I went to Audacity first and picked up tons of free plugins and also the vst enabler. (VST = Virtual Studio Technology. There are other formats for virtual studio plugins but VST was the path I was on because of that Yahoo answer.)
I looked for the Antares Autotune plugin but it cost money so I tried the free version called Gsnap.
Gsnap didn't work but that wasn't Gsnap's fault, that was just because it didn't work with Audacity. I thought it was Gsnap's fault and downloaded the trial version of the Antares software.
Of course, that didn't work either and eventually I found a list of compatible hosts and realized I'd gone wrong with Audacity.
So now I needed expensive virtual audio mixing software in order to run an auto-tune plugin. Luckily many of them offer free trial versions. Working down the list on the Antares site, I took the 30-Day trial of Adobe's Audition 3.
Funnily, the trial version of Antares Autotune didn't work with the trial version of Adobe Audition but the free Gsnap I downloaded back in the beginning did. Then it was just a matter of learning how to use (and abuse) the effect.
The one thing I never really worked out was how to make it all more melodious. Some auto-tune software allows you to drag notes or draw a line on a screen that represents the key that the piece is supposed to follow. I probably could have chopped it into clips and assigned each clip a key like chord progressions but time was running out and what really ended up being an insurmountable obstacle was that the audio (taken from a clip of the show) had to match the video. So if I did anything to draw out syllables or change the pace of the audio, I'd have to do the same with the video. I'd already spent the day learning audio, there was no time to play with video software, so I just sent the pieces I'd made upstairs to the video editor and he made the final product.

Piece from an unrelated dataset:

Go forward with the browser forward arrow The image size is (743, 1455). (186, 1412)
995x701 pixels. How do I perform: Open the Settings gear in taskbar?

This is the segment that aired.
This is my scratch pad project for which I used the free Movie Maker on my PC to pair the video with the audio.
Lastly, the basic way this amazing drum machine set-up works is that you set the bpm in the bottom toolbar. That triangle play button is what makes the whole thing go. The way to string it all together is kind of like the Yahoo Pipes interface. You drag from an output to an input and the software automatically draws a connector cable. So just make the noise maker boxes connect to the volume knob boxes and you're good to go.